● AIM: Please write out every one of the items below word for word, leaving the pictures out of your answer.

● TASK INPUTS:
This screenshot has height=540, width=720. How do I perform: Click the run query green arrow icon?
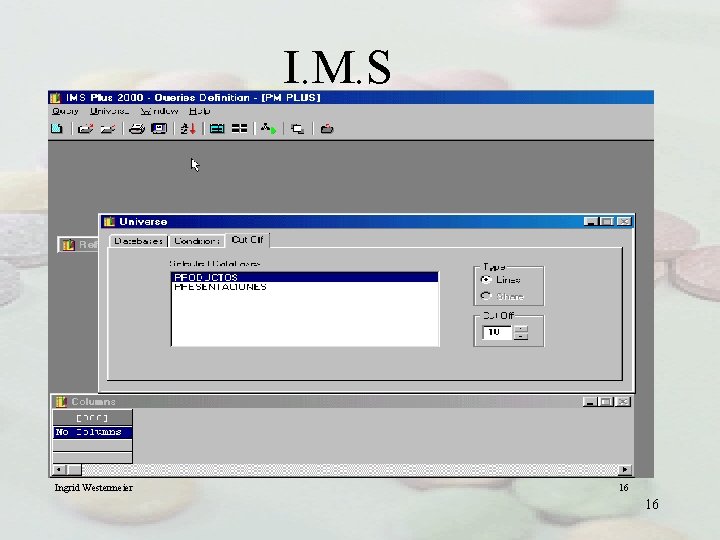[x=269, y=129]
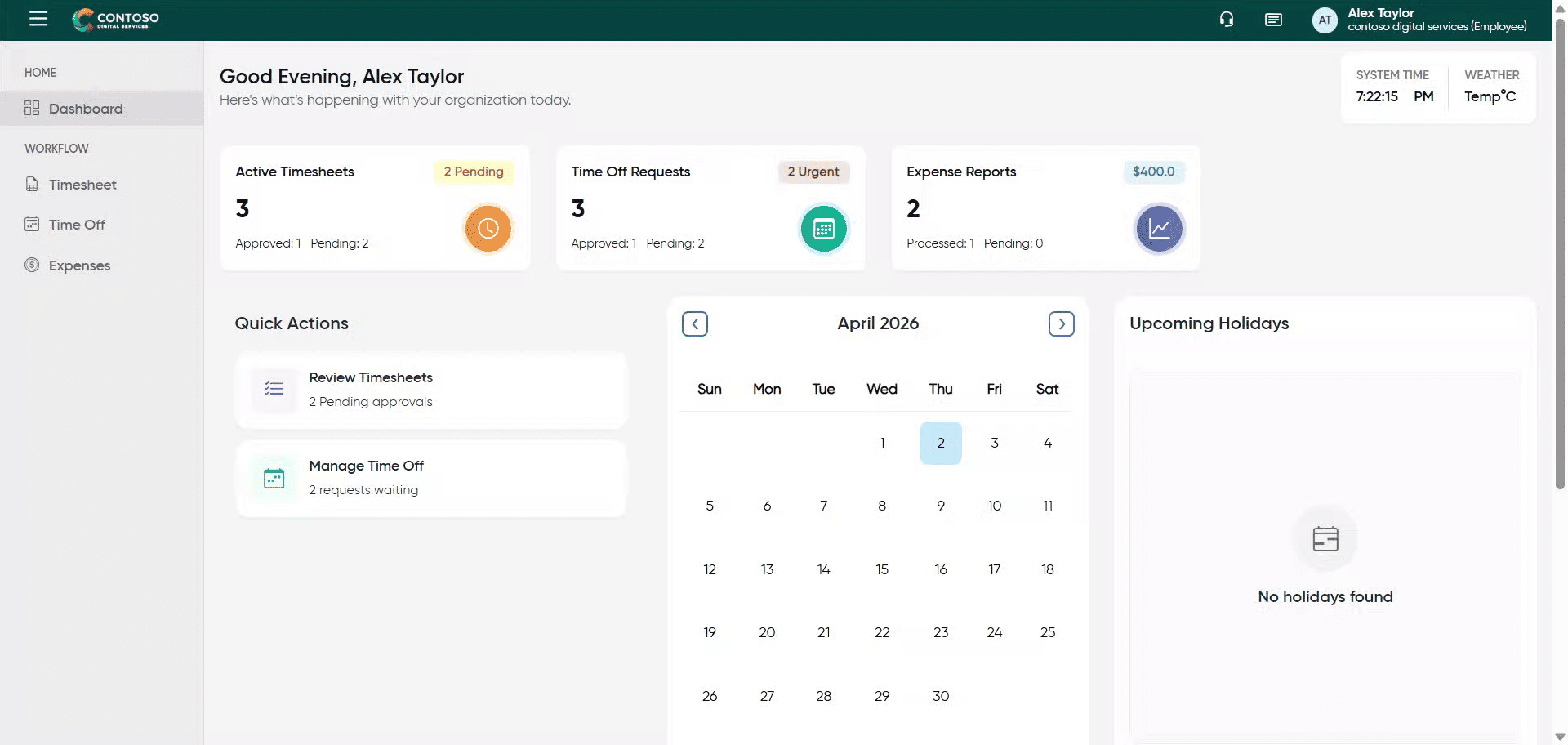Open Review Timesheets quick action
This screenshot has width=1568, height=745.
coord(431,390)
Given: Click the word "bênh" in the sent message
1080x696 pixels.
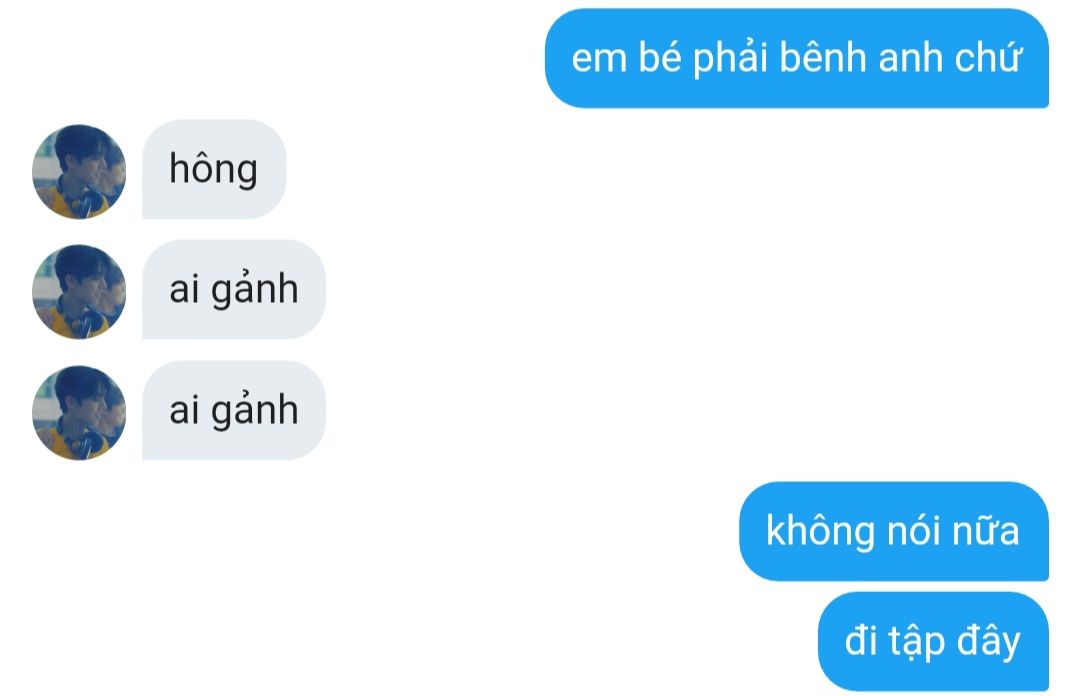Looking at the screenshot, I should (822, 57).
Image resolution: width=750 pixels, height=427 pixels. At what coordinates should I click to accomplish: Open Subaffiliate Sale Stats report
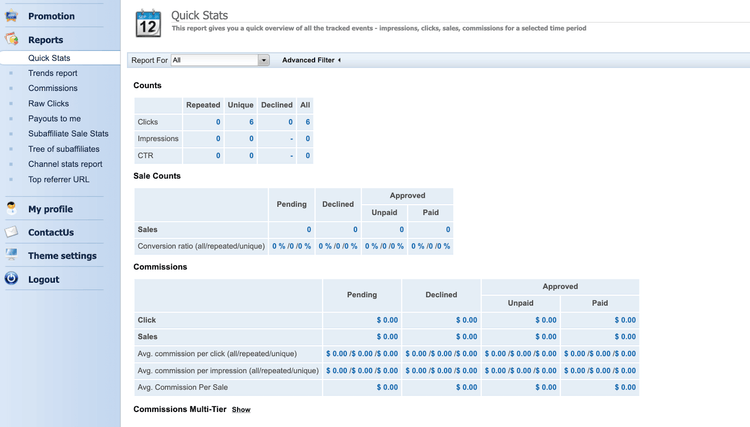68,133
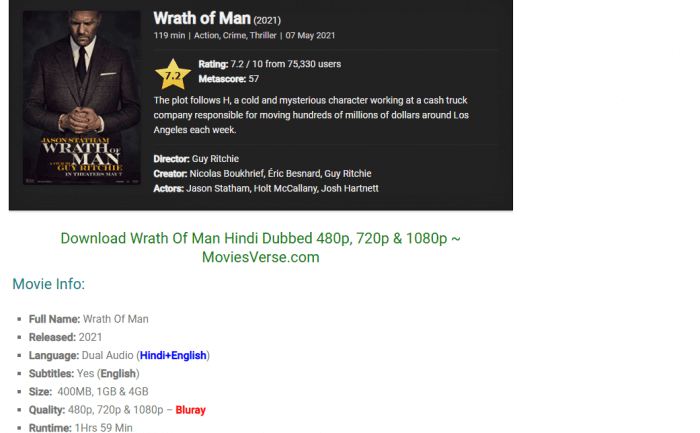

● COMPLETED TASK:
This screenshot has height=540, width=720. How do I perform: Click the run query green arrow icon?
[x=269, y=129]
Open Review Timesheets quick action
This screenshot has width=1568, height=745.
coord(431,390)
Given: Click the word "bênh" in the sent message
1080x696 pixels.
Looking at the screenshot, I should (822, 57).
Image resolution: width=750 pixels, height=427 pixels. At what coordinates should I click to accomplish: Open Subaffiliate Sale Stats report
68,133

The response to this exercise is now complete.